** SET PROBLEM **
Rename "Start a Conversation" to "Open a Chat" in every item, and keep every other line unchanged.

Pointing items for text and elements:
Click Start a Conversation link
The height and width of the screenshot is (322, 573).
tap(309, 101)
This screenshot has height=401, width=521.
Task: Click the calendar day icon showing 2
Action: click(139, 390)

** THE RESPONSE **
Click Open a Chat link
The height and width of the screenshot is (322, 573).
tap(309, 101)
This screenshot has height=401, width=521.
Task: Click the calendar day icon showing 2
Action: click(139, 390)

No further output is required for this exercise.